Lerén is usually cooked by boiling the tubers for 15 to 60 minutes, As food, lerén is often compared to water chestnut (Eleocharis dulcis) because lerén, like the water chestnut, retains its crispness despite being cooked. Boiled lerén has a taste similar to sweet corn, hence one of its common English names. The cooked tuber is covered with a thin, edible skin which is most easily peeled after cooking. Lerén is mostly eaten as an hors d'oeuvre or appetizer.
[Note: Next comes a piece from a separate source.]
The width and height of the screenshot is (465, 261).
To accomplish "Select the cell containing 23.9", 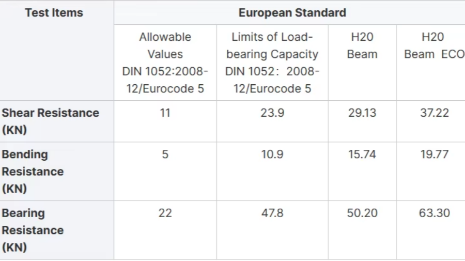I will [x=272, y=113].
Lerén tubers can be stored at room temperatures for up to three months, but do not tolerate refrigeration well.

The nutritional value of lerén has not been thoroughly studied, but the tubers have a starch content of 13-15 percent and a protein content of 6.6 percent.

==Prehistoric domestication==

Archaeologists have discovered that lerén was one of the first plants domesticated in prehistoric South America. Lerén, along with arrowroot (Maranta arundinacea), squash (Cucurbita moschata), and bottle gourd (Lagenaria siceraria) were being eaten and possibly cultivated in Colombia by about 9000 BCE. It appears that the cultivation of lerén spread to places where it was not likely native. For example, the people of the Las Vegas culture on the arid and semi-arid Santa Elena Peninsula of Ecuador likely grew lerén by about 9000 BCE. Lerén was being grown to be eaten raw, dried, or ground into flour.